Image Courtesy: South Asia Monitor

Article No. 59/2018

Abdullah Yameen Abdul Gayoom, President turned tinpot dictator of the Maldives, finally accepted defeat in presidential elections held on 23 September, 2018. Yameen, who must demit office on November 17, has said he would quit and handover power peacefully to Ibrahim Mohamed Solih, who won the election.

Solih, the combined opposition candidate, secured 58 percent of the vote while Yameen polled 41 percent. There was apprehension that Yameen, who had earlier imposed an emergency and leaned excessively towards China, would not allow free and fair elections. Police raided the Solih’s campaign headquarters just a day before elections and the European Union (EU) and United Nations 9UN) refused to send observers. Yameen denied visas to journalists, especially from India, and international observers.

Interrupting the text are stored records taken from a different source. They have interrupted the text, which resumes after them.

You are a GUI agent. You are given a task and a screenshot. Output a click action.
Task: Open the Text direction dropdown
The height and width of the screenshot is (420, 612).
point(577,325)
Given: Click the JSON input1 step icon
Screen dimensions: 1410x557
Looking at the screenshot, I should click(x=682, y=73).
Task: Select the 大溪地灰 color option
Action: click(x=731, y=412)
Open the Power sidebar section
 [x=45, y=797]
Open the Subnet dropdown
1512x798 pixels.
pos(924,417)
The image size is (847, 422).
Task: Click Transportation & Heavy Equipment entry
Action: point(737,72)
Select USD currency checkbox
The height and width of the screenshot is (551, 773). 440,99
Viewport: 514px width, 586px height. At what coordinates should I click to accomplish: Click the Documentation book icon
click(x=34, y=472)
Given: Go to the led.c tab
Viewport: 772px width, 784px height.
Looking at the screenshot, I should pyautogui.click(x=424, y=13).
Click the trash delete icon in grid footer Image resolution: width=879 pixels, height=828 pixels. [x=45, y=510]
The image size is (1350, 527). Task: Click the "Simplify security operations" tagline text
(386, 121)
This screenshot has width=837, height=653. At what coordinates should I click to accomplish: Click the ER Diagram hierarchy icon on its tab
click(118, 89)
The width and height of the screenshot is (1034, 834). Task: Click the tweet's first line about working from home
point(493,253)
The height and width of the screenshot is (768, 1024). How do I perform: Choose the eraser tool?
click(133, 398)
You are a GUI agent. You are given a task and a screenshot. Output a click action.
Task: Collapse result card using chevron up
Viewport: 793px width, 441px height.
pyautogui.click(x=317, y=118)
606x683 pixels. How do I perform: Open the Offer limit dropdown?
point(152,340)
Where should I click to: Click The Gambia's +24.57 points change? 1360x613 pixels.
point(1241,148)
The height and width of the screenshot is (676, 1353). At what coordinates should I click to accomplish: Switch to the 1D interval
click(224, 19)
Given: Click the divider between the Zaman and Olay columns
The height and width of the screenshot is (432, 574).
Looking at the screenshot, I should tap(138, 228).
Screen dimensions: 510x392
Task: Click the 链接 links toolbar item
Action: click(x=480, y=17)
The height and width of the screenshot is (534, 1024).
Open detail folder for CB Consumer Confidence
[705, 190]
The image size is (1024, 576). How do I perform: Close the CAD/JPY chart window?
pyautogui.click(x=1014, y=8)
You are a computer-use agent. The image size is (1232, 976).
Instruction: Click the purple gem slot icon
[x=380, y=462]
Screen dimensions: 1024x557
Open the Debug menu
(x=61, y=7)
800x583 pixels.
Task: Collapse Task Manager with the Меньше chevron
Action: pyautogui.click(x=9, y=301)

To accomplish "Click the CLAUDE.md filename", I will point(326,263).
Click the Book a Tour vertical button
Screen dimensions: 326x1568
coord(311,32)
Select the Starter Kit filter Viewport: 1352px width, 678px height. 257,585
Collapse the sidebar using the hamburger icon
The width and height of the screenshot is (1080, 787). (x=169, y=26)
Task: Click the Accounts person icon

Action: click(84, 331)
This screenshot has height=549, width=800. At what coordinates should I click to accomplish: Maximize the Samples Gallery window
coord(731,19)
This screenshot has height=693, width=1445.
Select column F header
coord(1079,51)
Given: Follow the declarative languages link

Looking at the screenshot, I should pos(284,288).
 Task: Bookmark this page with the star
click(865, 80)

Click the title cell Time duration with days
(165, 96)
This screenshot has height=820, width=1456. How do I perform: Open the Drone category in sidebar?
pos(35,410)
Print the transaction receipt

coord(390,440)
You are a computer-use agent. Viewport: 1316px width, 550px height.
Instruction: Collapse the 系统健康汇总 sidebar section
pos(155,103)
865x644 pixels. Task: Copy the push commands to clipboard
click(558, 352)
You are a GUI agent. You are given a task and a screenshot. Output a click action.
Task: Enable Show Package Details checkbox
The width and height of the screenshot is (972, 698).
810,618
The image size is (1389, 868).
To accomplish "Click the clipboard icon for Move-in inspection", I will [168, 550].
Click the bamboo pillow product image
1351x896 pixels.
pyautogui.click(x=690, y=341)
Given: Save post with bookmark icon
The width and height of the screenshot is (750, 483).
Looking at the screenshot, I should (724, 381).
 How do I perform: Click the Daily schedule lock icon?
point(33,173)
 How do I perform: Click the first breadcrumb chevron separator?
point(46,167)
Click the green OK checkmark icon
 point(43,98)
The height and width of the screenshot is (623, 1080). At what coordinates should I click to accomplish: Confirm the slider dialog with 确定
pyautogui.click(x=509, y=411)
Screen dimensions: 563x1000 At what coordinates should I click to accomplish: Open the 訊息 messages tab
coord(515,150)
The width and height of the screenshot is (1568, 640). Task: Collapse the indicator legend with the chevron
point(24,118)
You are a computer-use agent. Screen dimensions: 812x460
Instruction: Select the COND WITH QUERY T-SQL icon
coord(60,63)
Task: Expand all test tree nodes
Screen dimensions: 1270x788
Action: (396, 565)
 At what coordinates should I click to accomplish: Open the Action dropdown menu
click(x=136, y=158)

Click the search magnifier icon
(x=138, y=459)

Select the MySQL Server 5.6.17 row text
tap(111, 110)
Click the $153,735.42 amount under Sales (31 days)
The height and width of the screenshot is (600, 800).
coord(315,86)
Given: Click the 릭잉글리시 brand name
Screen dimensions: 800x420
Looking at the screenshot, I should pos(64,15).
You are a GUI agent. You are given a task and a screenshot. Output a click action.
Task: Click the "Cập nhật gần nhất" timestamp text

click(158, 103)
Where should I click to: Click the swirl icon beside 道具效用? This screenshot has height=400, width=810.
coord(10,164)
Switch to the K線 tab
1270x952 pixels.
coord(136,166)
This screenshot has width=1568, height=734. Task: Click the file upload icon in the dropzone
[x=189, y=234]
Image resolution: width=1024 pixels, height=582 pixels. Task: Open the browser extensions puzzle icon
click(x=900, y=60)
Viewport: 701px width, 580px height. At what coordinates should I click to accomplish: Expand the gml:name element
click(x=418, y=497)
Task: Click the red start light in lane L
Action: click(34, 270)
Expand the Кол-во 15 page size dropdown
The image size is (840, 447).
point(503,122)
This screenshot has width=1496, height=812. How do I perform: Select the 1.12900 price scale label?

Yameen had assumed dictatorial powers and convicted the former President and Vice President for terrorism and jailed former ruler Abdul Maumoon Gayoom (his half-brother), Supreme Court judges and a former police commissioner. The voter registration process was doubtful and several opposition leaders had to flee the country. The US and EU threatened that if elections were rigged, sanctions would be imposed. So there was widespread apprehension that the polls would be rigged and Solih denied not allowed to win.

After the results emerged, India wasted no time welcoming the result and congratulating Solih on his victory. The Ministry of External Affairs, in a statement on September 24 said, “We welcome the successful completion of the third Presidential election process in the Maldives which, according to preliminary information, Mr. Ibrahim Mohamed Solih has won. We heartily congratulate Ibrahim Mohamed Solih on his victory and hope that the Election Commission will officially confirm the result at the earliest”. The press release further called the election result “the triumph of democratic forces”.

The MEA, increasingly worried over the rising influence of China and Saudi Arabia on the Maldives, issued the statement before the election commission formally announced the results. Sri Lanka, United States, and the United Kingdom also issued congratulatory statement on the basis of provisional results to pressurise Yameen to not dare to negate the election outcome. The US press statement, while congratulating Solih, also contained a veiled threat to Yameen.

Dictators always try to exploit the religious sentiments of people. In the same way, Yameen weakened democratic institutions and started radicalising the country. Gulf monarchies particularly provided generous assistance to construct mosques and madrassas to enhance Islamic education and Wahabi influence.

The per capita recruitment to Islamic State (IS) was highest from Maldives. When these hardened terrorists returned from Iraq and Syria, the government did not take any action against them. Islamic fundamentalist outfits found protection from government and harassed the media, civil society and persons of other faiths with impunity.

The Maldives election result has strengthened democracy in Asia where democratic institutions like a free press, independent judiciary, and free and fair elections are diminishing in many countries, including Cambodia, Myanmar, Pakistan, and Thailand. It is easy for China to increase its influence in undemocratic regimes.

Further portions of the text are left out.